Start of Provided text
In casual discussions about the hobby, I find a continuous thread of common ground everywhere I go. Many people, with a glint in their eye, tell a nostalgic story of an old pile of baseball cards they once held with pride. Unfortunately, most of those stories end with, "If only I had taken better care of them". We laugh when we remember how we use to handle those cards. I heard one guy tell about the cool sound a Mickey Mantle Rookie Card made when it flapped against the metal spokes of a bicycle wheel. He still has that card, but it isn't pretty. If only we knew then, what we know now, right?

And that brings us to the main point of this article. How do you assess the value of your baseball cards? Well, there are six factors that have always been critical in the evaluation process. The list goes as follows: Player Popularity, Rarity of the card, Brand recognition, Age of the card and the Condition of the card.
End of Provided text
Start of Supplied information
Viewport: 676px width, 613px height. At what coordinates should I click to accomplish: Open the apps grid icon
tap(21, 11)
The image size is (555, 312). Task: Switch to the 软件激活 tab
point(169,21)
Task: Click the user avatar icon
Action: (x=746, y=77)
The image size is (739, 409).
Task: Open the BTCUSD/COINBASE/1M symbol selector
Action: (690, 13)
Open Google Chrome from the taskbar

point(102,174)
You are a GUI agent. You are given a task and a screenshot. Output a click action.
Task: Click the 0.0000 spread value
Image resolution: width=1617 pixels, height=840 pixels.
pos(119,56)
End of Supplied information
Start of Supplied information
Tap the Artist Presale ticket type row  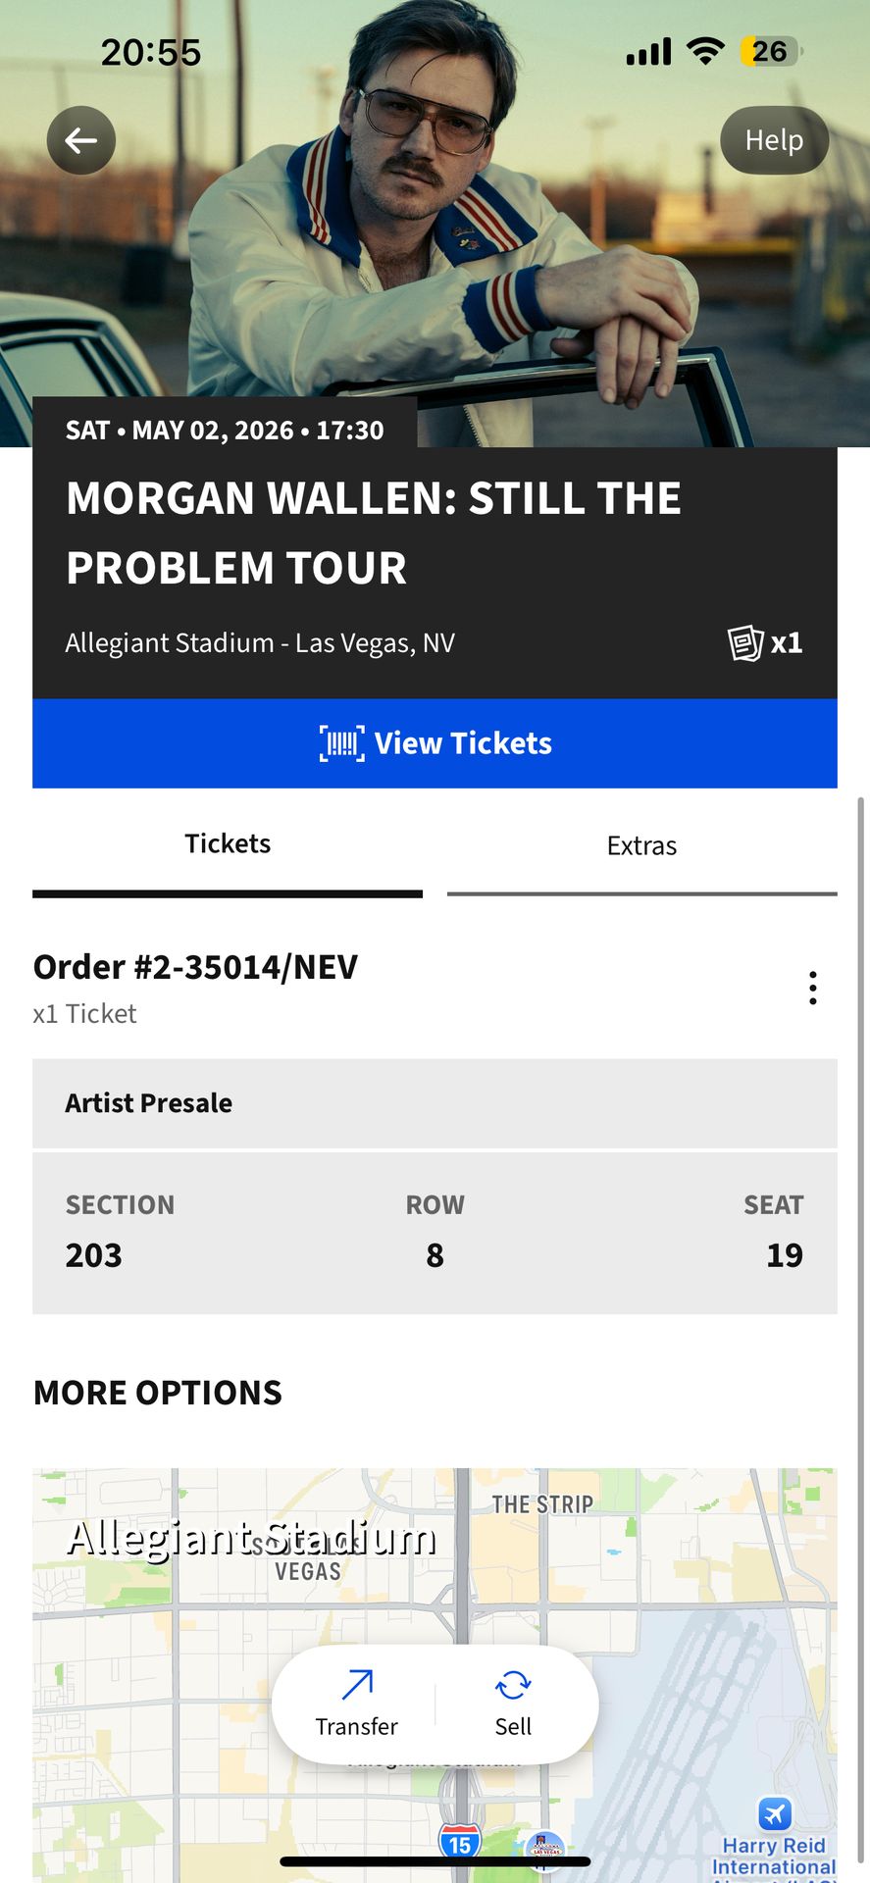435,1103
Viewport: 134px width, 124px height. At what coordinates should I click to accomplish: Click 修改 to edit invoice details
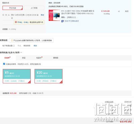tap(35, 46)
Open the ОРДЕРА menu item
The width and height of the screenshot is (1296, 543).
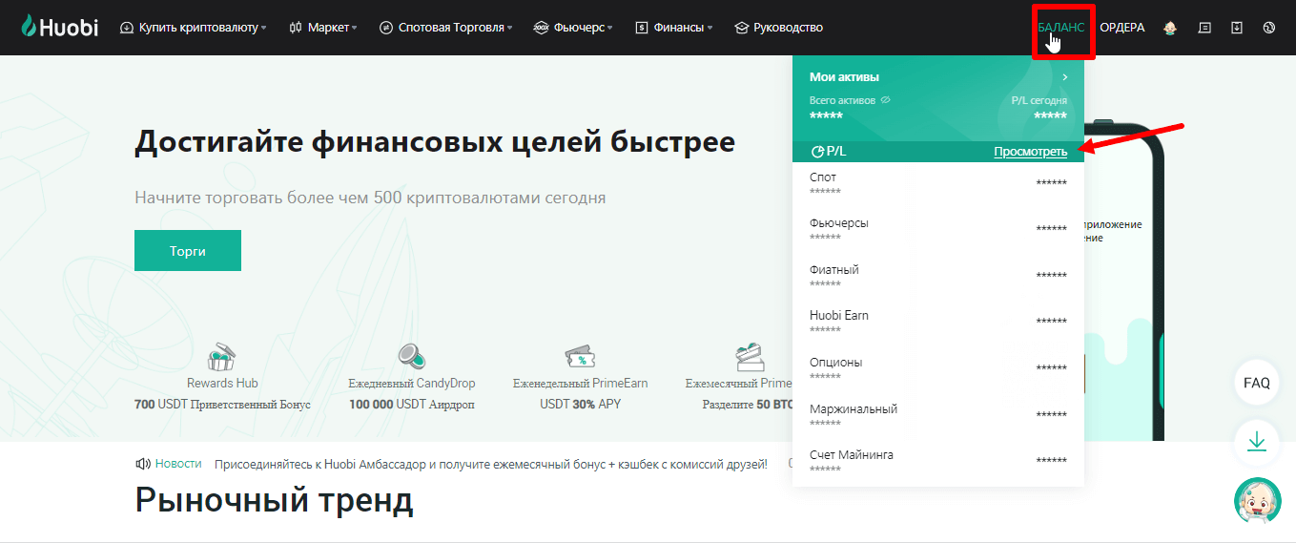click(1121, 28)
End of Supplied information
Start of Supplied information
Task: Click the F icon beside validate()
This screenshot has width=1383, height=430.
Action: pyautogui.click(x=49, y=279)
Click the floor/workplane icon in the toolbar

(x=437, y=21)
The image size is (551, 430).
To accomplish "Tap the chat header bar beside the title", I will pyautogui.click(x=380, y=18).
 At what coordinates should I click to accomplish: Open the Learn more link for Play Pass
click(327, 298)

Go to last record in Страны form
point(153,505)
End of Supplied information
## Parts of the exercise
• A. In the baseball card piece, what did one man say a Mickey Mantle Rookie Card made a cool sound flapping against?
• B. Rewrite the records beginning at the line that contains "The image size is (555, 312)." and ending after the line that contains "pos(119,56)", with "spread value" replaced by "spread figure" and everything else left the same.

## Final results
• A. The metal spokes of a bicycle wheel.

• B.
The image size is (555, 312). Task: Switch to the 软件激活 tab
point(169,21)
Task: Click the user avatar icon
Action: (x=746, y=77)
The image size is (739, 409).
Task: Open the BTCUSD/COINBASE/1M symbol selector
Action: (690, 13)
Open Google Chrome from the taskbar

point(102,174)
You are a GUI agent. You are given a task and a screenshot. Output a click action.
Task: Click the 0.0000 spread figure
Image resolution: width=1617 pixels, height=840 pixels.
pos(119,56)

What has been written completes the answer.